I was quite wrong. It sounds fabulous -- better
than anything I remember hearing when we recorded it. The voices are right
. . . there . . . in . . . the . . . room! And what a room: big but not vast,
reverberant but not swimmy, it’s the aural equivalent of a fresh strawberry:
sweet, with just enough tang to snap everything into focus.
Not to make it
sound as though the sound of the disc trumps the performances. Comfort
and Joy: Volume One is a Christmas record, but not a holiday disc. The music
includes a few carols ("What Child Is This," "Coventry
Carol," "Silent Night"), settings of O magnum mysterium
by Jacob Handl and Morten Lauridsen, and other "serious" music
about the Nativity. The group’s intonation is like velvet, and the solos
are uniformly excellent. Trust me -- you’ll like the music and the performances.
But
it’s the sound I keep marveling at -- and you will, too. Part of the credit
goes to Cantus and Lichte, who recognized just how supportive Sauder Concert
Hall would be for the group’s unique blend of voices.
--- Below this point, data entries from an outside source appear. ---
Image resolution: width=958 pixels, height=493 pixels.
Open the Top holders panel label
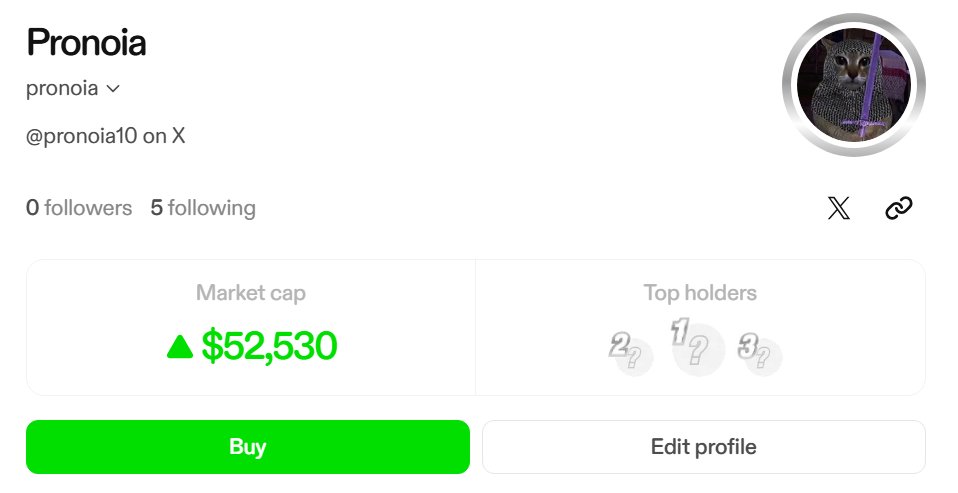pyautogui.click(x=700, y=293)
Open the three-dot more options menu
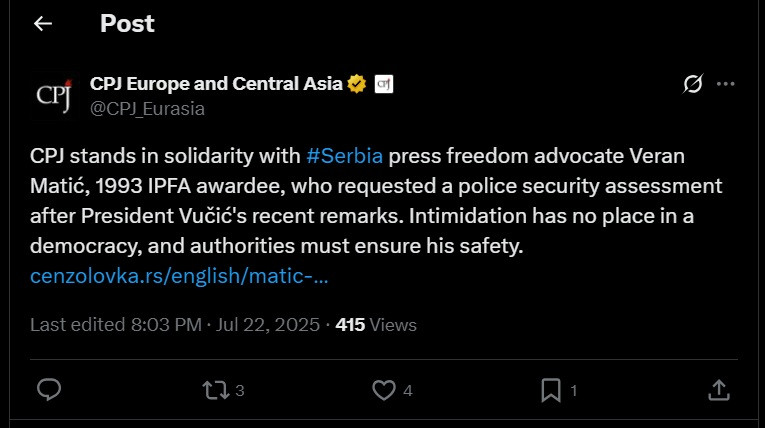Viewport: 765px width, 428px height. [x=725, y=84]
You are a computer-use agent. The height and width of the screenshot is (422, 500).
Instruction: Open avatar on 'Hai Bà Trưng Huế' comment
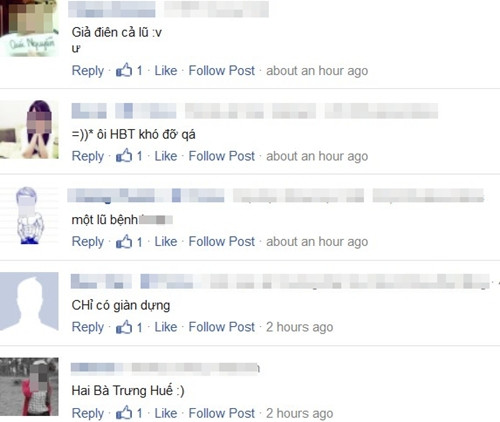click(x=29, y=387)
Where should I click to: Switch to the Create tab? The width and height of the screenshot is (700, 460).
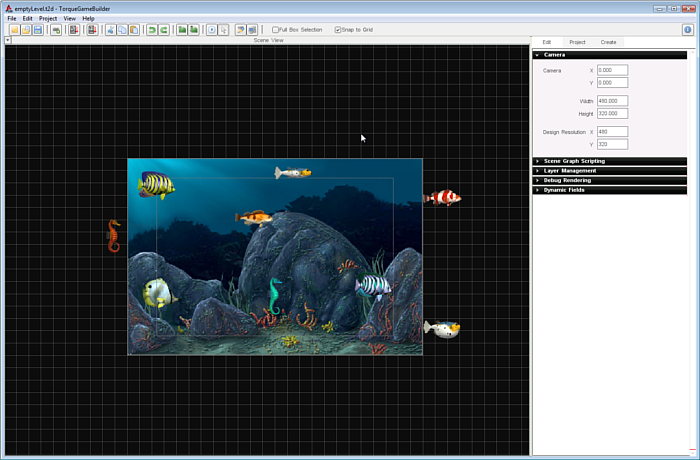click(x=608, y=42)
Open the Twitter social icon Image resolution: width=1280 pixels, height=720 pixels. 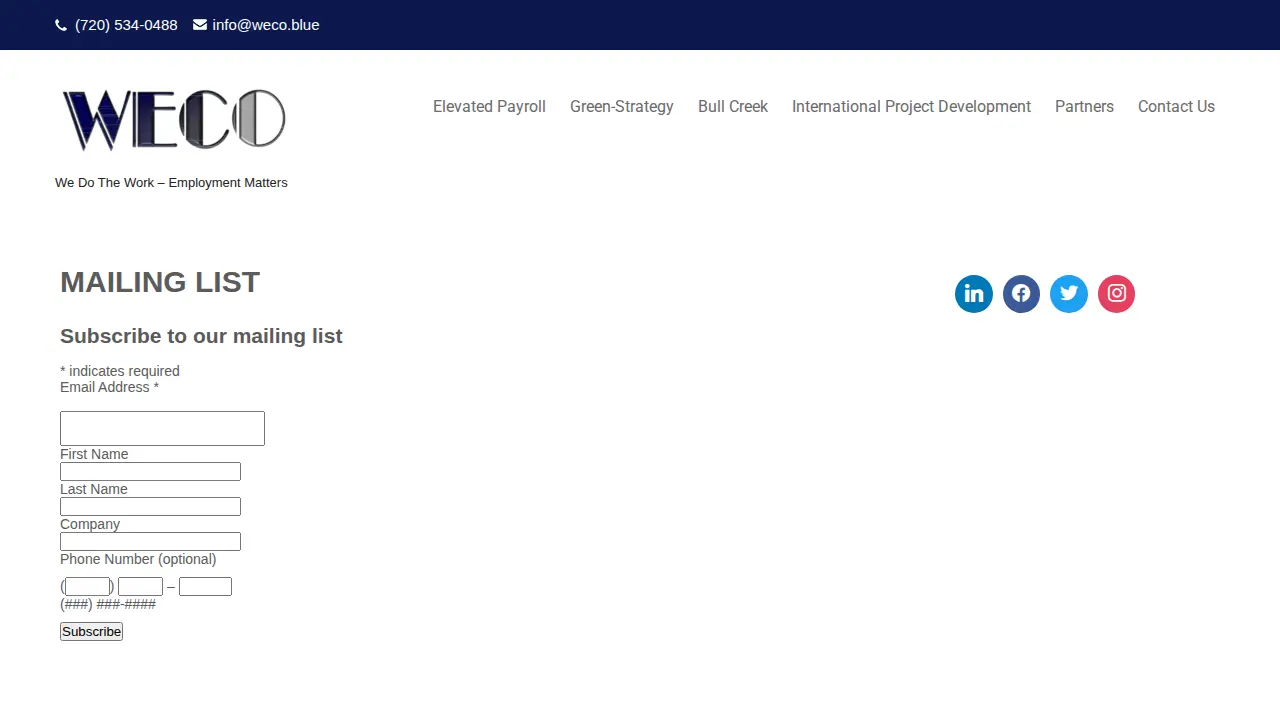click(x=1069, y=294)
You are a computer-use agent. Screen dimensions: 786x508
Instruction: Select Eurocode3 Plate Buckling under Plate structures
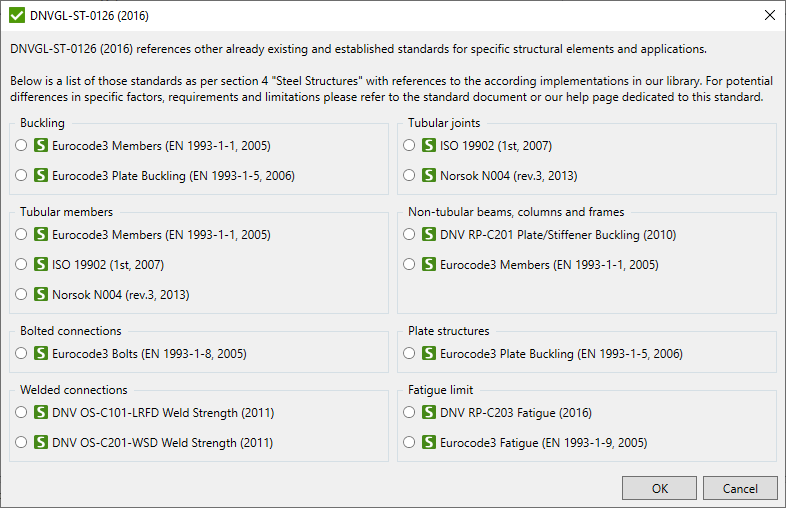tap(410, 354)
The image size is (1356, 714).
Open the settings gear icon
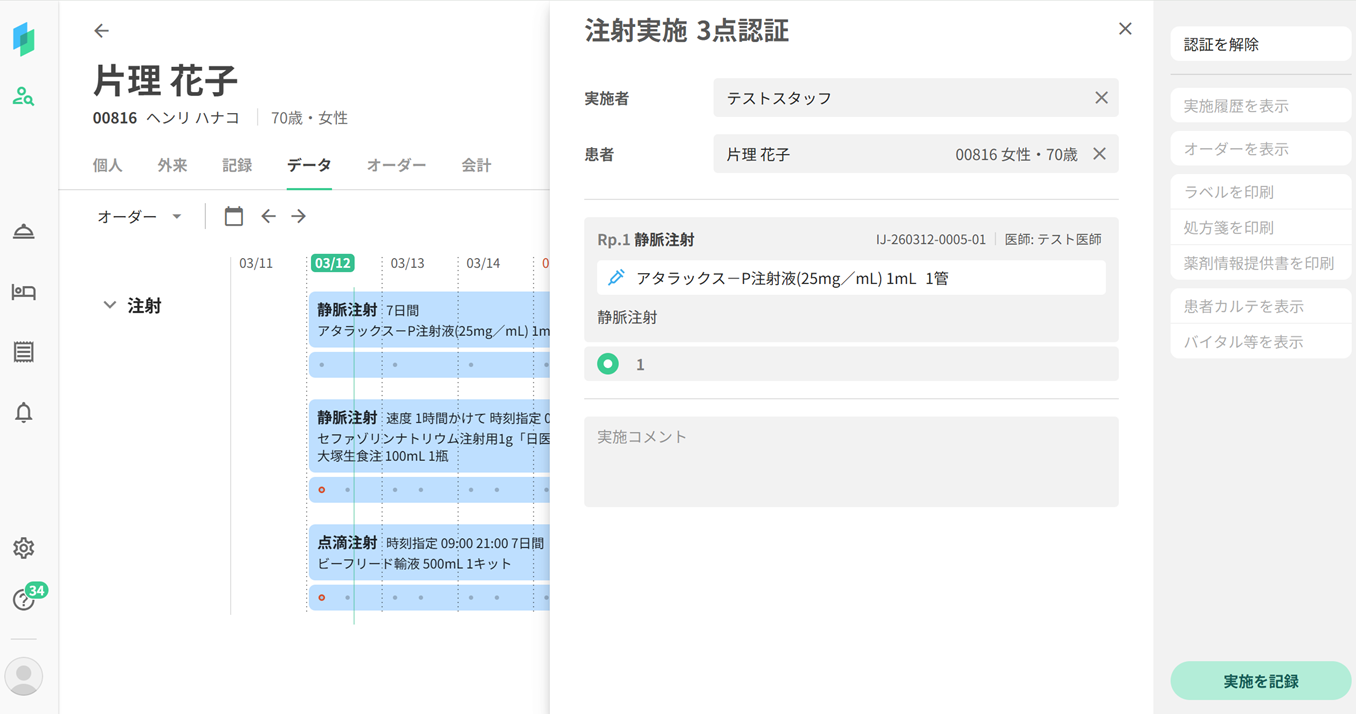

I’ve heard those
voices in many different halls, and Sauder lets Cantus sound more like
Cantus than any other place I’ve heard.
The lion’s share of the credit of
capturing that sound goes to engineer John Atkinson, however. I was there,
I heard some of this music in Sauder Hall, and the sound on Comfort and Joy
is like an idealized version of that sound. No, it isn’t the same, if only
because being immersed in the sound is a different experience from hearing
a stereo recording of it -- even one as well done as this one.
But the sound
of Comfort and Joy is light-years better than the two-channel mixes I heard
being laid down on digital tape (or hard drive) as I monitored from the control
room. We audiophiles frequently delude ourselves that what we really want
is no more than perfect reportage on the performance event. Well, fidelity
is important -- but recording is as much art as science.
C&J is in two-channel
stereo, but John Atkinson used eight microphones to capture it. By carefully
blending the sound captured by those microphones -- and, in some cases, digitally
adjusting the sounds’ arrival times -- he has created a recording that is
truer to the sound I heard in Sauder Hall than the sound I heard directly
off the microphone feed of any pair of mikes during the sessions.
If that
sounds contradictory, it is -- a little. It’s also an acknowledgment that
microphones and digital storage media "hear" differently
than our ears do, and that true fidelity in re-creating an event lies in
using those differences to create an illusion of reality.
That’s right: an
illusion. It’s not as if stereo sound is "real," after
all. The solidity of sound implied by the word stereophonic is an illusion
-- and the best recordings make the most of such trickery. The best recordings
use tricks to sound real -- and Comfort and Joy: Volume One ranks up there
among the best. It takes my breath away every time I listen to it.
You should
listen to it, too. Just remember to breathe.